━━━━━ MATERIAL FOR THIS EXERCISE
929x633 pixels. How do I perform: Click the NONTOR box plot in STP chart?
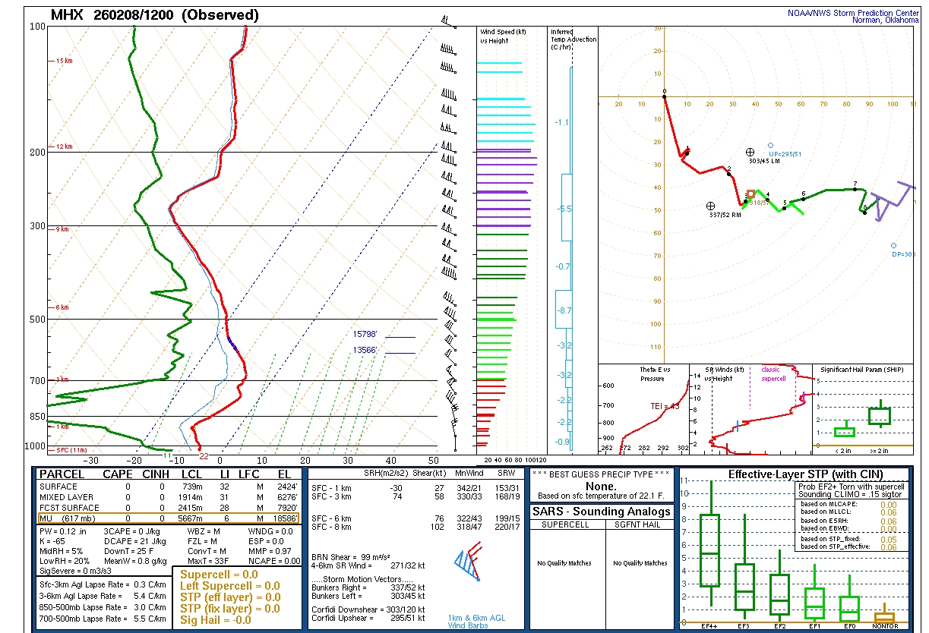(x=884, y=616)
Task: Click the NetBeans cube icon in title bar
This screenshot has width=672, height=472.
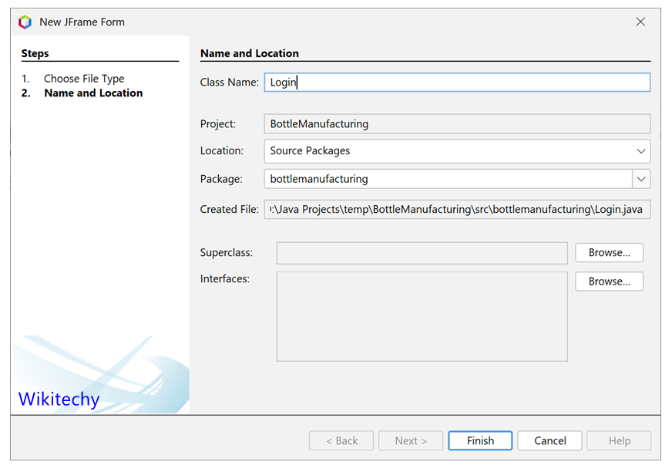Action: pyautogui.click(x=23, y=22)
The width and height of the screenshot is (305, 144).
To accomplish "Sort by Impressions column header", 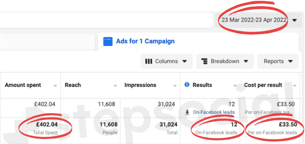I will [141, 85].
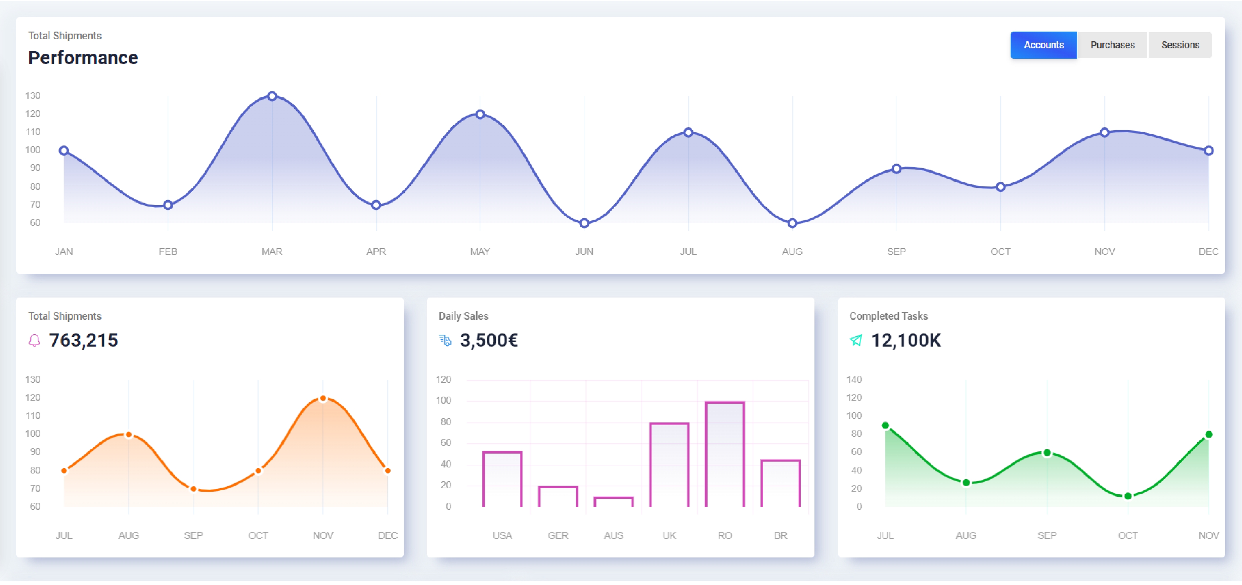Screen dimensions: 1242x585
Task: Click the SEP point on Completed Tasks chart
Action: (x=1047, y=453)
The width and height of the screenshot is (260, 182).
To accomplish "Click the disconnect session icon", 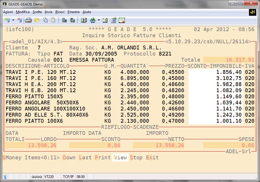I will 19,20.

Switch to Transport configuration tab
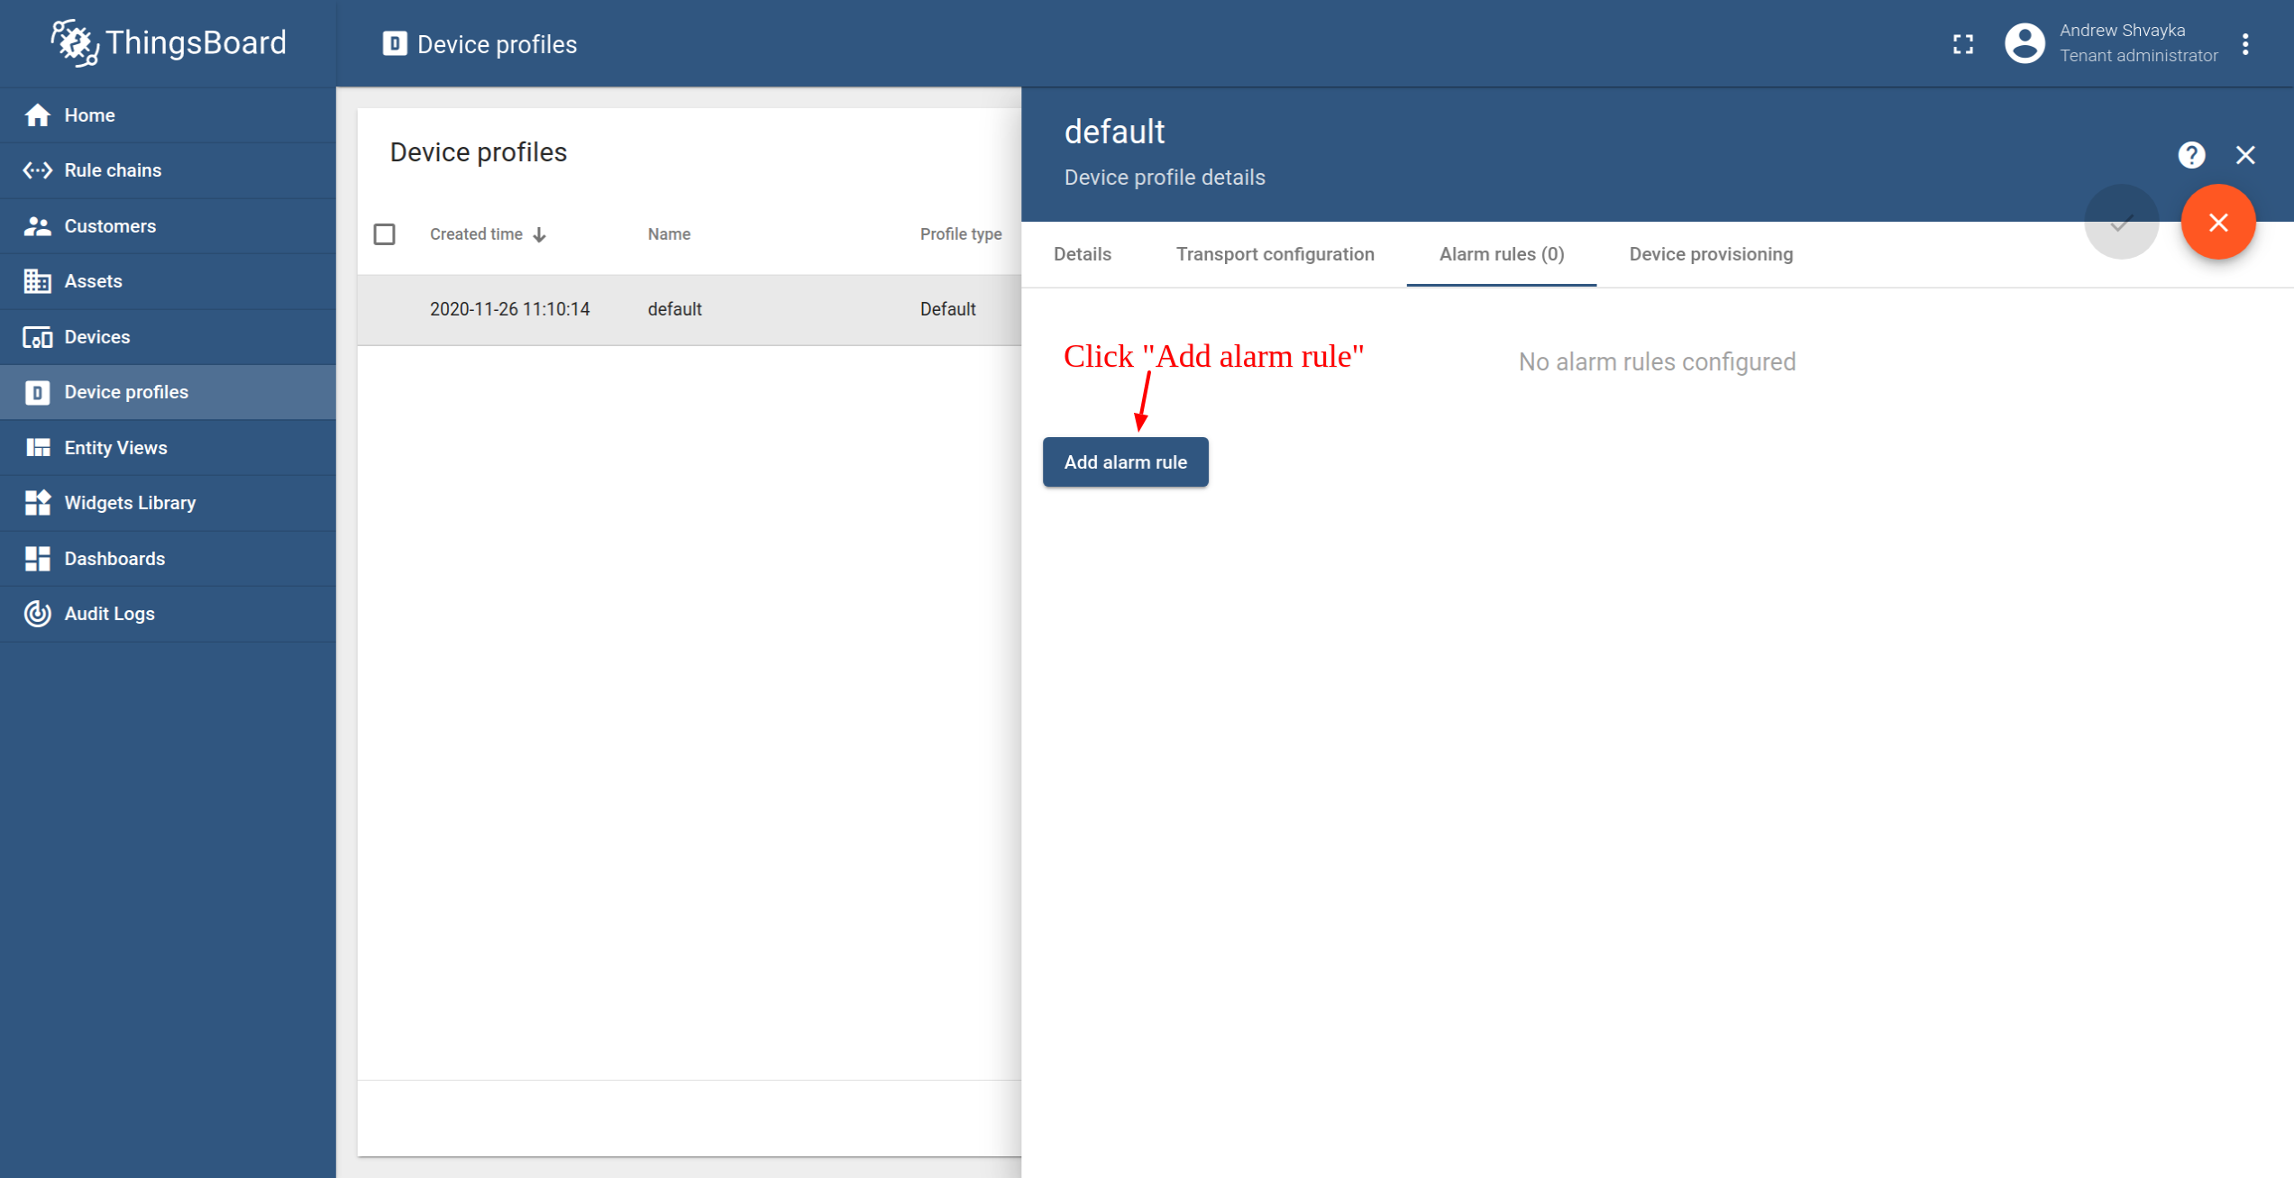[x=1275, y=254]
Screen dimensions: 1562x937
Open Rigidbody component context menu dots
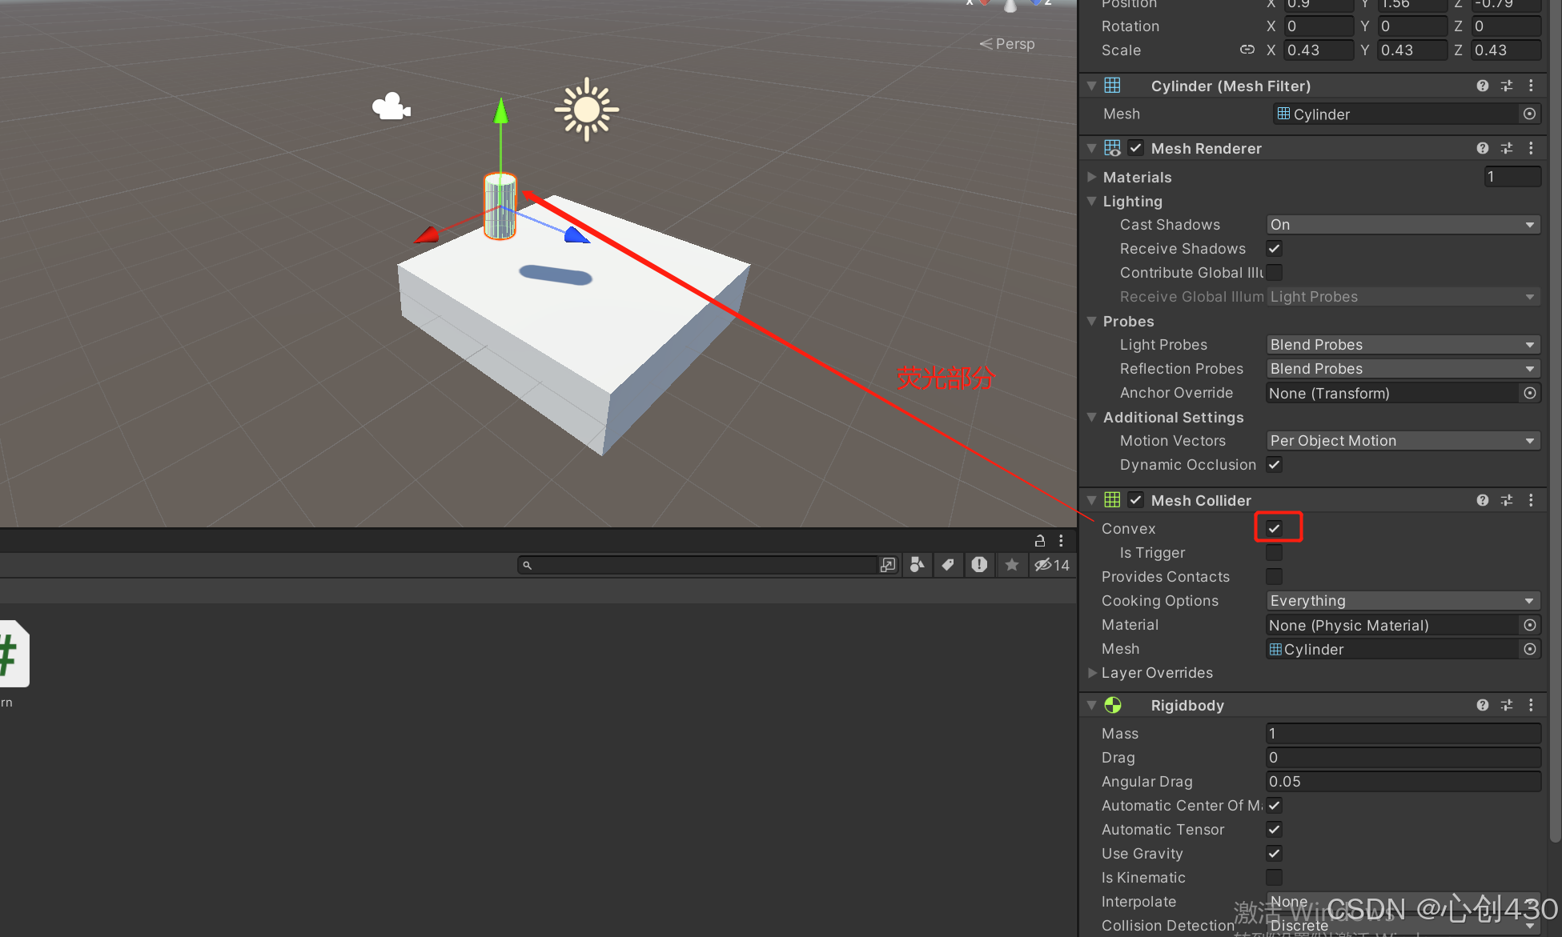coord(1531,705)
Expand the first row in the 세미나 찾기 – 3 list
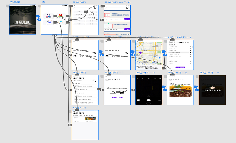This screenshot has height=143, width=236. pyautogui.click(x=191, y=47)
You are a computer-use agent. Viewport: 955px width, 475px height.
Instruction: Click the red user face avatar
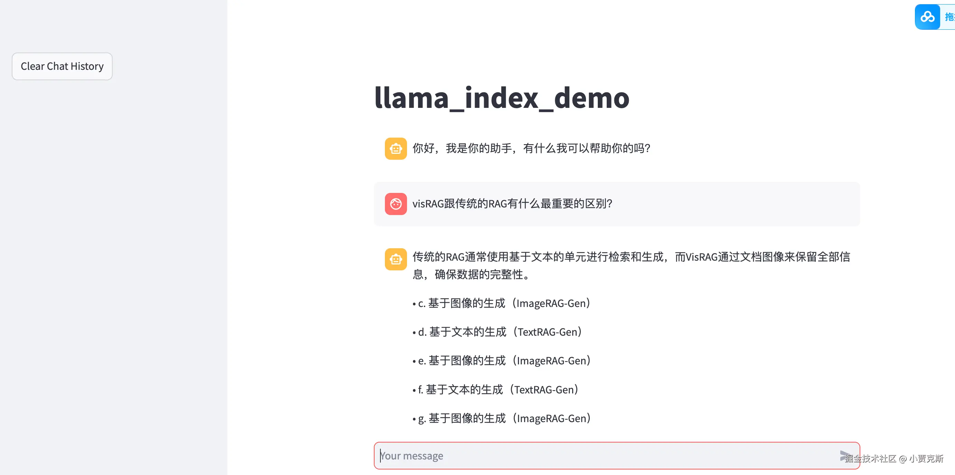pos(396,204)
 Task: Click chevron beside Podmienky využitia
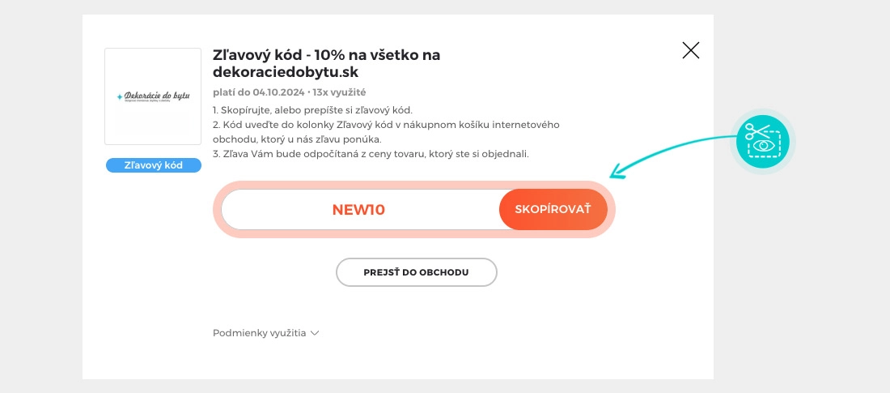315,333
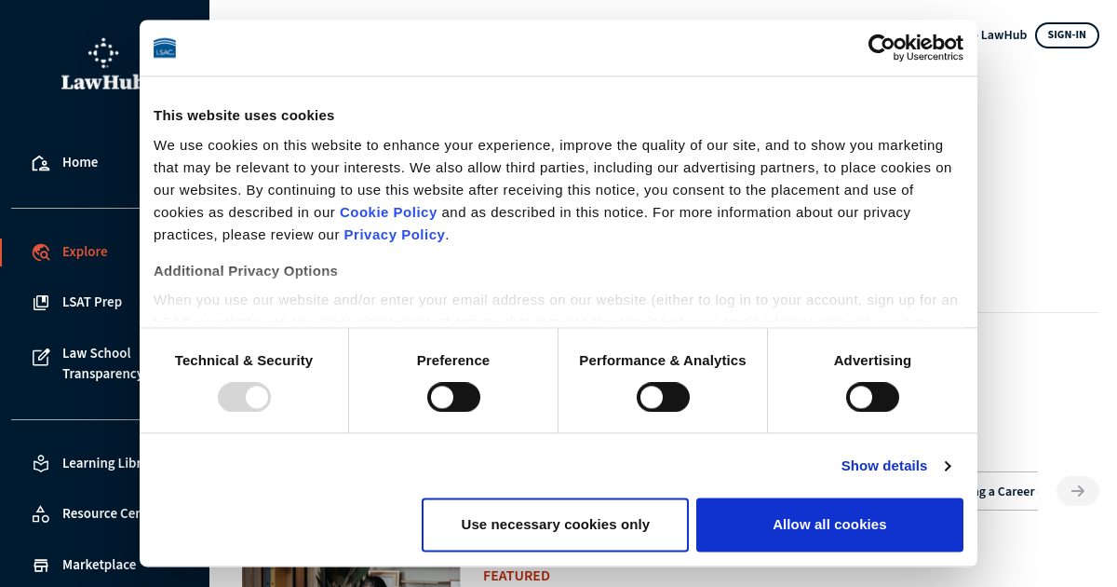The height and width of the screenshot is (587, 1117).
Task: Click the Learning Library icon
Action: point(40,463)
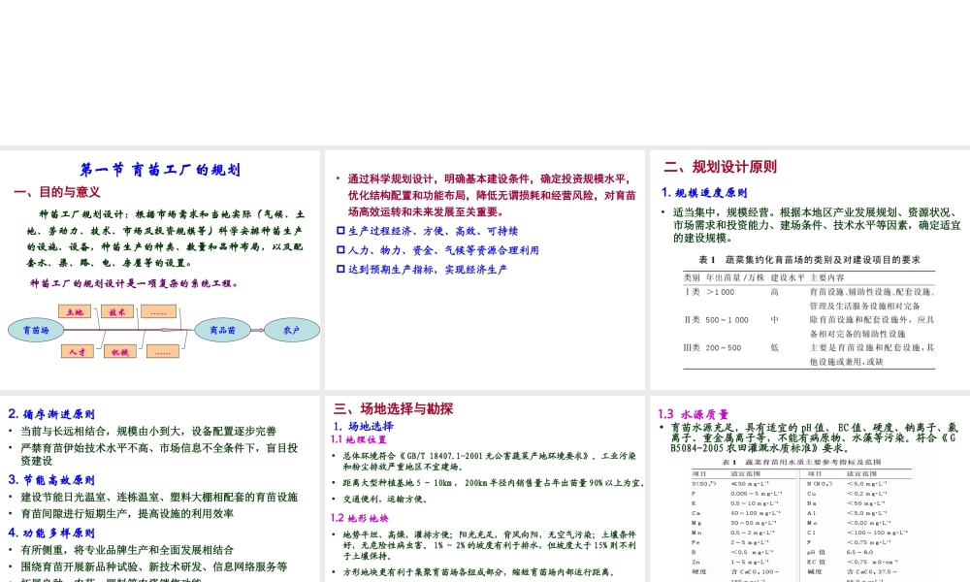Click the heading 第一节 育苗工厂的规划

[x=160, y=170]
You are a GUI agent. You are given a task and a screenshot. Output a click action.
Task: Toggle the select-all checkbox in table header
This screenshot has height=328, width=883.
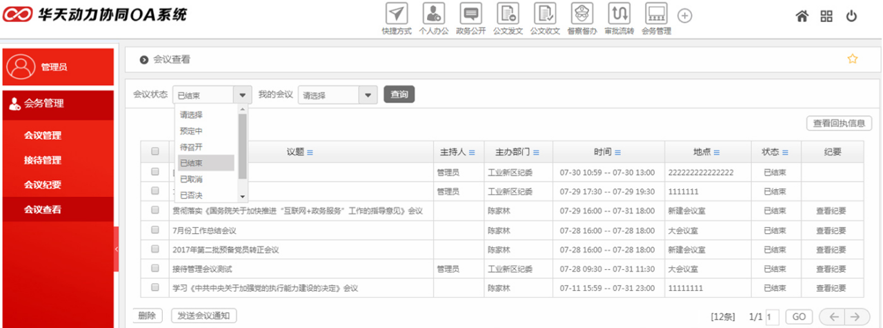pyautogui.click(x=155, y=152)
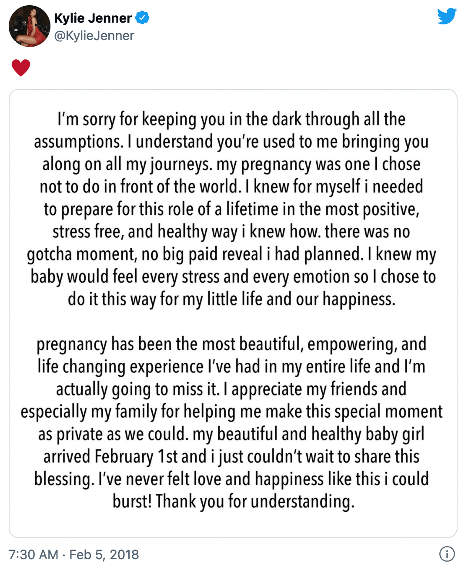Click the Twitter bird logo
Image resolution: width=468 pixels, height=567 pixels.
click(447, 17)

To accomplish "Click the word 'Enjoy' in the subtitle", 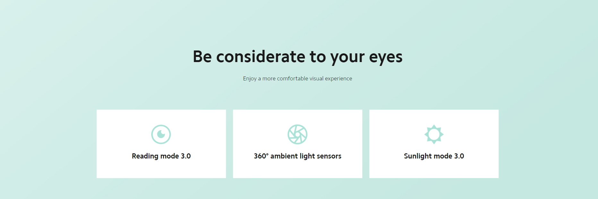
━━━━━━━━━━
- **WRITTEN TASK**:
Please give the entries again from the start through the line containing "Action: pyautogui.click(x=23, y=22)", replacing "title bar" with "window header" and leaving everything else unchanged. Leave the pictures out of your answer.

- **FULL SOLUTION**:
929x633 pixels. How do I perform: Click the NONTOR box plot in STP chart?
(x=884, y=616)
Task: Click the NetBeans cube icon in window header
This screenshot has width=672, height=472.
Action: pyautogui.click(x=23, y=22)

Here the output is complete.